On June 28, 2021, after consultation with Marcum LLP, the Company's independent registered public accounting firm (the 'Independent Accountants'), the Company's management and the Audit Committee of the Company's Board of Directors (the 'Audit Committee') concluded that in light of the SEC Guidance, it is appropriate to restate (i) certain items on the Company's previously issued audited balance sheet as of July 20, 2020, which was related to the IPO, (ii) the unaudited quarterly financial statements as of and for the period from March 20, 2020 (inception) through September 30, 2020 and (iii) the audited financial statements as of and for the period from March 20, 2020 (inception) through December 31, 2020 (collectively, the 'Relevant Periods'). Considering such restatement, such financial statements, as well as the relevant portions of any communication which describes or are based on such financial statements, should no longer be relied upon. The Company will file an amendment to its Annual Report on Form 10-K as of December 31, 2020 and for the period from March 20, 2020 (inception) through December 31, 2020, which will include the restated financial statements for the Relevant Periods. In addition, the audit reports of the Independent Accountants included in the Company's Form 8-K as of July 24, 2020 and Annual Report on Form 10-K for the period ended December 31, 2020, as filed with the SEC on March 23, 2021, should no longer be relied upon.
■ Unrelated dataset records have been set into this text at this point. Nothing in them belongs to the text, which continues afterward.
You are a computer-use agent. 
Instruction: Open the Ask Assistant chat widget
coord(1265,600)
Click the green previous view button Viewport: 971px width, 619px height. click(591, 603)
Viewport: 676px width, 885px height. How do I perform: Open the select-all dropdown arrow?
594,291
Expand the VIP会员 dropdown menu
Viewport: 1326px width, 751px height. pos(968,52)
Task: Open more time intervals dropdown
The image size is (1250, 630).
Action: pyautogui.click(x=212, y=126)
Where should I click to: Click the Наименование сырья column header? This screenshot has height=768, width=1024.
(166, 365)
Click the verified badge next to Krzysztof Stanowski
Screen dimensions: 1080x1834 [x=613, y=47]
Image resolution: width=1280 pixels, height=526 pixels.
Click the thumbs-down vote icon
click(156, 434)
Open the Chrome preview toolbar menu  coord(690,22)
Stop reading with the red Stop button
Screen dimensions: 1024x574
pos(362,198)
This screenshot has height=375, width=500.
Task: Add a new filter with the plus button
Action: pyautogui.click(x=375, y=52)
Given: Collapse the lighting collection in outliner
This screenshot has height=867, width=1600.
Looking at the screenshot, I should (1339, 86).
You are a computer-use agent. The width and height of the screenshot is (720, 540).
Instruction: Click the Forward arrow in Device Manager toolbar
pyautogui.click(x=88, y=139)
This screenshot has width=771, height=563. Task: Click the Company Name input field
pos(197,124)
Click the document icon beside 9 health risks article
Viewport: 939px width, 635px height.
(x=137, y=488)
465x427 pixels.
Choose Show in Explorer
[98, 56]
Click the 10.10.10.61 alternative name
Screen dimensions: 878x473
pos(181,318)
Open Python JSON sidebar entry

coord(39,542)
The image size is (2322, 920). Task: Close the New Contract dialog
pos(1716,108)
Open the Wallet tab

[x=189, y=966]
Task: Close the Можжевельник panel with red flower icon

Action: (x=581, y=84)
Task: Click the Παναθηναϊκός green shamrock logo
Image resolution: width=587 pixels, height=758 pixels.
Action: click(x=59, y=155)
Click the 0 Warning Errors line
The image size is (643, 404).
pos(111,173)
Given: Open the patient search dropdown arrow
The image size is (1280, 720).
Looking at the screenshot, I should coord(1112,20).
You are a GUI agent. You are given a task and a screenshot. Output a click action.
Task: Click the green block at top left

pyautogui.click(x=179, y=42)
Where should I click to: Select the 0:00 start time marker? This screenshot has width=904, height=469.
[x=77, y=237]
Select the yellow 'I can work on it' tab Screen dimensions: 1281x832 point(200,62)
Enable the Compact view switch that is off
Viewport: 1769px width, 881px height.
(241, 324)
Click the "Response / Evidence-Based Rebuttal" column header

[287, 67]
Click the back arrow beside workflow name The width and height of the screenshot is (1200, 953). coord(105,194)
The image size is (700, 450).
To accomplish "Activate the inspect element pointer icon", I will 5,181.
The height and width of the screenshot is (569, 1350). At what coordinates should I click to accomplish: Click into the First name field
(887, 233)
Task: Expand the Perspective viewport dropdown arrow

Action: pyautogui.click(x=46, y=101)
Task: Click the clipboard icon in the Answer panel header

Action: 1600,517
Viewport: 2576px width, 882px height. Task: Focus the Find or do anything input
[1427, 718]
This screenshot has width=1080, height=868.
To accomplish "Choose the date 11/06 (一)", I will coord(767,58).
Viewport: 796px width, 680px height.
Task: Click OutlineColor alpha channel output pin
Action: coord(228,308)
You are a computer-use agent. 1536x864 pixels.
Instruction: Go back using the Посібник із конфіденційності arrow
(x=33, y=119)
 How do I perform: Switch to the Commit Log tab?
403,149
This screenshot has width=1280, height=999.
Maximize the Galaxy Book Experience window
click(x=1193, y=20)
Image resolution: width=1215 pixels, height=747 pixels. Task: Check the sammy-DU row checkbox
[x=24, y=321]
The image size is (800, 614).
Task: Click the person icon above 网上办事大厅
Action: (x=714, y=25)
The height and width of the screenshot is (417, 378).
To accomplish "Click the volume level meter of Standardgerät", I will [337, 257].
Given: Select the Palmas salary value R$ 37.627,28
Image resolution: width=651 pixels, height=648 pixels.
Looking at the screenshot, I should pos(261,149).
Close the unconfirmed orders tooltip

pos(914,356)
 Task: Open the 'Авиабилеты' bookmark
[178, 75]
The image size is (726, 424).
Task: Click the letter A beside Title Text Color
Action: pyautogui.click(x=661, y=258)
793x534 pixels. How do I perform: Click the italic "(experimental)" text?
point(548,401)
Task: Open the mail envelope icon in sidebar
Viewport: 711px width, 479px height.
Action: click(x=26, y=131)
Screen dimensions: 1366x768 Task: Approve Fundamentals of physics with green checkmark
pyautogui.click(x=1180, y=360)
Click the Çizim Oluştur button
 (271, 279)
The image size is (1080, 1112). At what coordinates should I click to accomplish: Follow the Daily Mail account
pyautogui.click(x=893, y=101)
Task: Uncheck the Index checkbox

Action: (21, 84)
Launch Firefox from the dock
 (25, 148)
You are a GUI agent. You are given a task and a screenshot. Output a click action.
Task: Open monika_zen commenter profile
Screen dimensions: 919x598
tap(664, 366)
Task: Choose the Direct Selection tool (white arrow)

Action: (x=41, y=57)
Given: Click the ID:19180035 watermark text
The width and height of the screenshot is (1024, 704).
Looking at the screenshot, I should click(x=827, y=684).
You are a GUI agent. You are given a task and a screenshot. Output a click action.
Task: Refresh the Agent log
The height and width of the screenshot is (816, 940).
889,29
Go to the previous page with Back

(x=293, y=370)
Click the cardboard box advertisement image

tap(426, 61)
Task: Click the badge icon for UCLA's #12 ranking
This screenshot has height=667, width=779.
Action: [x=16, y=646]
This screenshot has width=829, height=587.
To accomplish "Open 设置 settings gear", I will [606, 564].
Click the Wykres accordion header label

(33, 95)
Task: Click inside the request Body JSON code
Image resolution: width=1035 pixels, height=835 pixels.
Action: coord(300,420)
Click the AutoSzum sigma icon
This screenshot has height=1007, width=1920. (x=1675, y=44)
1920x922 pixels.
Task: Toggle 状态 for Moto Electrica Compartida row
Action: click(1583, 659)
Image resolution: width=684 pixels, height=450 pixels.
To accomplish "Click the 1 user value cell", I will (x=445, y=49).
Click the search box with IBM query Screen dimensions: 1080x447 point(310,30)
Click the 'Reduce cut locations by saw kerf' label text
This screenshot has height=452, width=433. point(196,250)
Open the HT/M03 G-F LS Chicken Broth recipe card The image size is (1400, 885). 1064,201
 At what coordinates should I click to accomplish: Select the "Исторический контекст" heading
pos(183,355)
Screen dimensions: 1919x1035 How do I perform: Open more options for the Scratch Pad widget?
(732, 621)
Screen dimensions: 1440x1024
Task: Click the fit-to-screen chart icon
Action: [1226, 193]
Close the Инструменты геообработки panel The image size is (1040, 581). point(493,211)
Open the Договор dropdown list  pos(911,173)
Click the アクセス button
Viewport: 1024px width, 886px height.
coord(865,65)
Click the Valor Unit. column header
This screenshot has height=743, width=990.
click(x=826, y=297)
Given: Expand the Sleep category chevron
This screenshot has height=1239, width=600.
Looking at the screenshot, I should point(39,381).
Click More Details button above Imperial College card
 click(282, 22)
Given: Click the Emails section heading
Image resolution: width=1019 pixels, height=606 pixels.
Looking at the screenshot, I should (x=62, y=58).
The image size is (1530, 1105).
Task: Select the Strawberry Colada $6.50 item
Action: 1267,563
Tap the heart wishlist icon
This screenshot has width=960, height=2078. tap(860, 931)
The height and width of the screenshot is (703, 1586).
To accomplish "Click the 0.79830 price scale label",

Going forward, unless we amend the terms of our warrant agreement, we will continue to classify our warrants as a liability, which will require us to incur the cost of measuring the fair value of the warrant liability, and it may have an adverse affect on our results of operations.

The Company's management and the Audit Committee have discussed the matters disclosed in this Current Report on Form 8-K pursuant to this Item 4.02 with the Independent Accountants.

Cautionary Statement Regarding Forward-Looking Statements

This report includes 'forward-looking statements' within the meaning of Section 27A of the Securities Act of 1933, as amended, and Section 21E of the Securities Exchange Act of 1934, as amended. All statements, including relating to the filing of an amendment to the 10-K, other than statements of historical fact included in this report are forward-looking statements. When used in this report, words such as 'anticipate,' 'believe,' 'estimate,' 'expect,' 'intend' and similar expressions, as they relate to the Company or its management team, identify forward-looking statements. Such forward-looking statements are based on the beliefs of management, as well as assumptions made by, and information currently available to, the Company's management. Actual results could differ materially from those contemplated by the forward-looking statements as a result of certain factors detailed in the Company's filings with the SEC. All subsequent written or oral forward-looking statements attributable to the Company or persons acting on its behalf are qualified in their entirety by this paragraph. Forward-looking statements are subject to numerous conditions, many of which are beyond the control of the Company, including those set forth in the Risk Factors section of the Company's Annual Report on Form 10-K, as it may be amended, filed with the SEC. Copies of such filings are available on the SEC's website, www.sec.gov. The Company undertakes no obligation to update these statements for revisions or changes after the date of this release, except as required by law.